▶ **Word and element pointing entries**:
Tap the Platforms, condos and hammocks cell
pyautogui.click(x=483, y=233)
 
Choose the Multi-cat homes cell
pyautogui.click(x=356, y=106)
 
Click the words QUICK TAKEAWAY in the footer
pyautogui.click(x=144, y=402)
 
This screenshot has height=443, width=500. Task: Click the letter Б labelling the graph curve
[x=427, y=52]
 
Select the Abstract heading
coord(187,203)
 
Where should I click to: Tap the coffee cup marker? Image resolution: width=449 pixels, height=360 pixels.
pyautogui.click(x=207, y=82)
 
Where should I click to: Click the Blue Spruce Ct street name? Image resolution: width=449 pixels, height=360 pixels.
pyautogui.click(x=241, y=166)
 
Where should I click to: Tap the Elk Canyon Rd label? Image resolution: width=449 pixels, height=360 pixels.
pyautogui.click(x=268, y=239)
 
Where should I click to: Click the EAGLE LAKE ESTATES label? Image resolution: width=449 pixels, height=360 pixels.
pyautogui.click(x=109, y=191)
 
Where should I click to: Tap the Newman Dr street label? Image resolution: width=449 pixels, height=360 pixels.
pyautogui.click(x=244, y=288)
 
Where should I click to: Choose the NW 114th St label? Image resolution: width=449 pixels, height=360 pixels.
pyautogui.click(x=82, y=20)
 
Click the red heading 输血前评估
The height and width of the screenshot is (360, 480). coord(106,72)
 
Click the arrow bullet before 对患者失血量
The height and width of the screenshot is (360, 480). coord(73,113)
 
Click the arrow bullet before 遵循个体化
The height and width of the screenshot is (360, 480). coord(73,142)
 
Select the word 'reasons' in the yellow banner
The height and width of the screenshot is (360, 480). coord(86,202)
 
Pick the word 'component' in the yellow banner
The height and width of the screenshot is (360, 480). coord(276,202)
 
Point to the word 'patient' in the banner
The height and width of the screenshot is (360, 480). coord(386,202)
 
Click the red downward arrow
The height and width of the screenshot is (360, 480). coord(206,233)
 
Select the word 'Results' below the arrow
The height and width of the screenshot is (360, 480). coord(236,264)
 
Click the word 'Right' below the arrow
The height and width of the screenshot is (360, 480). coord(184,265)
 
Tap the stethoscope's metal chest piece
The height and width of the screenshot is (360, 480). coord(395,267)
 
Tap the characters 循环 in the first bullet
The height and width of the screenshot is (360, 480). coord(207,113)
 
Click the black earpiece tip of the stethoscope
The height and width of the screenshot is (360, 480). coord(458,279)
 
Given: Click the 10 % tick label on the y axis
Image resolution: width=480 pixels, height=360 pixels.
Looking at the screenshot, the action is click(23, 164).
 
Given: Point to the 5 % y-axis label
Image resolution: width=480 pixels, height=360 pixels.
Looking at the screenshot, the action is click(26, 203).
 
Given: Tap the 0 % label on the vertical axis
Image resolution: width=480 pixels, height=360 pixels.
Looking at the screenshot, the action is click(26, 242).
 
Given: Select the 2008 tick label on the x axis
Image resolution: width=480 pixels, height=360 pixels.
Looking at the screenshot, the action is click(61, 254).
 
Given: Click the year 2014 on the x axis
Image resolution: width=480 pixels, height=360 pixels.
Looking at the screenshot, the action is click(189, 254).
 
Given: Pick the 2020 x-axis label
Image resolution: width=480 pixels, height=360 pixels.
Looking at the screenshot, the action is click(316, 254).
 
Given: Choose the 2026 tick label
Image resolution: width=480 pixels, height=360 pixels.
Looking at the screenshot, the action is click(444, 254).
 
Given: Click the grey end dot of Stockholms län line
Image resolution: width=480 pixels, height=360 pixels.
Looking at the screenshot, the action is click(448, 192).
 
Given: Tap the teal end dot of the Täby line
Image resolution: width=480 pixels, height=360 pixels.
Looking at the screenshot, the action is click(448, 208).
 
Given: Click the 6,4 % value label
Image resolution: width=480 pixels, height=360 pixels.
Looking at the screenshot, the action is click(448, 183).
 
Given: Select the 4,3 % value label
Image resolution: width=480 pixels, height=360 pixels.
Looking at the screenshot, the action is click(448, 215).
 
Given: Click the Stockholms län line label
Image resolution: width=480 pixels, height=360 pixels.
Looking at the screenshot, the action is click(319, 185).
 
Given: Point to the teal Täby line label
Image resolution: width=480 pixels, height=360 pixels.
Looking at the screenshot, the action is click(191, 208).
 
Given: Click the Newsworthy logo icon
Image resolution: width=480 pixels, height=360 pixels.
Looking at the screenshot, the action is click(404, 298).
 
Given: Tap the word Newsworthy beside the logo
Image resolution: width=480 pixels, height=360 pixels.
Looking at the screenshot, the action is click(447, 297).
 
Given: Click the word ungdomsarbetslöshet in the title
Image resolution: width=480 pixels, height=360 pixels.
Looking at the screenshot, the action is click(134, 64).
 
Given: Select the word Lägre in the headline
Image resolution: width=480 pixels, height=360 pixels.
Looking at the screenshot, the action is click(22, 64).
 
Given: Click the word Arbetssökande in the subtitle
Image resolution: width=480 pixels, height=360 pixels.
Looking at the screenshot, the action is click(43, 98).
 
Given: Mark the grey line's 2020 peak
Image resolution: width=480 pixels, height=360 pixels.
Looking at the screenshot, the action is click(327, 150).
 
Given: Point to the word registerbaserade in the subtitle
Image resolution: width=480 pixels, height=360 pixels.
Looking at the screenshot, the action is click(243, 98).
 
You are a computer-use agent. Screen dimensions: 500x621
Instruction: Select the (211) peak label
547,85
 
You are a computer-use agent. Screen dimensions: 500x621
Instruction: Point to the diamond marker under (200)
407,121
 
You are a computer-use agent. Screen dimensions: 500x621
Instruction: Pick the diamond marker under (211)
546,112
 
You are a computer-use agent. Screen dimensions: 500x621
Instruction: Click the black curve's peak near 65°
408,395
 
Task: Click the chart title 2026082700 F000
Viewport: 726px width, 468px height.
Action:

▶ **Task details**: Find every line in the records that contains the string "axis", matching case exactly, and copy each of those lines.

▶ **Answer for the task**:
Given: Click the 10 % tick label on the y axis
Given: Point to the 5 % y-axis label
Given: Tap the 0 % label on the vertical axis
Given: Select the 2008 tick label on the x axis
Given: Click the year 2014 on the x axis
Given: Pick the 2020 x-axis label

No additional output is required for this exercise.